Hacker News new | ask | show | jobs
by weirdwitch 3026 days ago
No thanks. Rust made the right call by distinguishing between owned (String) and borrowed (str) strings. Even C++ is moving in that direction now, by finally adding string_views (https://en.cppreference.com/w/cpp/string/basic_string_view)
4 comments

Why is one capitalized and one lowercase?

I kind of agree with the sibling that the naming is odd. Why not call them String and Slice or String and MutableString? Using different ‘spellings” of the same word seems like it only encourage some confusion.

> Why is one capitalized and one lowercase?

Because one is a pretty bog-standard struct: https://doc.rust-lang.org/src/alloc/string.rs.html#294-296 while the other is a primitive type: https://doc.rust-lang.org/std/#primitives

Lowercase (i8, u64) or anonymity (`[]`, &, *) means you're dealing with something fundamental to the language. Not just with special compiler/language support (like Result) but way below that, something the language doesn't itself express but has intrinsic knowledge of.

The lowercase one is a language primitive, and so is lowercased like all language primitives.

The uppercase one is a standard library type, and so is uppercased like all library types.

std::String is a struct, and str is a type defined by the language.

────────────────────────────────────────

* Exercise set:
(1) Give every web address that appears in the Rust strings thread.
(2) In the listing below, rewrite the lines starting at the line that contains "Screen dimensions: 1486x939" and ending at the end of the listing, with "address bar" swapped for "location bar" and everything else left unchanged.

────────────────────────────────────────

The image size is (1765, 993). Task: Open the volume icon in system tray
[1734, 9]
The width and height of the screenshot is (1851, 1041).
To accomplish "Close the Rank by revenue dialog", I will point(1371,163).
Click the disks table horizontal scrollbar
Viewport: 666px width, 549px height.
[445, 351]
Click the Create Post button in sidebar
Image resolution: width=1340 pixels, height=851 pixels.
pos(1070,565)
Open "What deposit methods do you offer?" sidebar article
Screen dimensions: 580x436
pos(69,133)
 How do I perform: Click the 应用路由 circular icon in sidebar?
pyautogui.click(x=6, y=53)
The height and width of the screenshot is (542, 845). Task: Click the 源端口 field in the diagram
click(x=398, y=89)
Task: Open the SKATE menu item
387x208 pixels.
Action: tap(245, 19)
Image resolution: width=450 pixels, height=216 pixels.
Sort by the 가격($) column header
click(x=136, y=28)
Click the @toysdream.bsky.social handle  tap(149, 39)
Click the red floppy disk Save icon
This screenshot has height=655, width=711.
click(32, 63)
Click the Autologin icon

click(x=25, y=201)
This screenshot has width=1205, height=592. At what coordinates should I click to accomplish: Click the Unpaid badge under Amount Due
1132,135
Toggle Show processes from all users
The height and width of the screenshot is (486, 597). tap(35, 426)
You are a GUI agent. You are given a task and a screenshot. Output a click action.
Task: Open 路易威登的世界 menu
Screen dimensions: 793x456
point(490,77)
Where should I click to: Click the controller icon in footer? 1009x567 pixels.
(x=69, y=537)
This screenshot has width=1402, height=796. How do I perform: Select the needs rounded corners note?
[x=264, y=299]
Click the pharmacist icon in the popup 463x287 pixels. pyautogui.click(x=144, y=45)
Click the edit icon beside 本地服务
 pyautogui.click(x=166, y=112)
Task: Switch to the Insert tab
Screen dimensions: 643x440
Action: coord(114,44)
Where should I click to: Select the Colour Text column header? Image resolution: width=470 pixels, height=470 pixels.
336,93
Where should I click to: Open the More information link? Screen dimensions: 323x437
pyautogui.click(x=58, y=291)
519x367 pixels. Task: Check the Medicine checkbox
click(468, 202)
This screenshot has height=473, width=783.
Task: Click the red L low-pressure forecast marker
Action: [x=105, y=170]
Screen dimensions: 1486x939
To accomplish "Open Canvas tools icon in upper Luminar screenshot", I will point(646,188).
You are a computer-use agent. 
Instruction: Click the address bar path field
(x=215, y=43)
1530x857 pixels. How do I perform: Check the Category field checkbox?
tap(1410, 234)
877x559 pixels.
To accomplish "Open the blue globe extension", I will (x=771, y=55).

────────────────────────────────────────

* Answers by task:
(1)
https://en.cppreference.com/w/cpp/string/basic_string_view
https://doc.rust-lang.org/src/alloc/string.rs.html#294-296
https://doc.rust-lang.org/std/#primitives

(2)
Screen dimensions: 1486x939
To accomplish "Open Canvas tools icon in upper Luminar screenshot", I will point(646,188).
You are a computer-use agent. 
Instruction: Click the location bar path field
(x=215, y=43)
1530x857 pixels. How do I perform: Check the Category field checkbox?
tap(1410, 234)
877x559 pixels.
To accomplish "Open the blue globe extension", I will (x=771, y=55).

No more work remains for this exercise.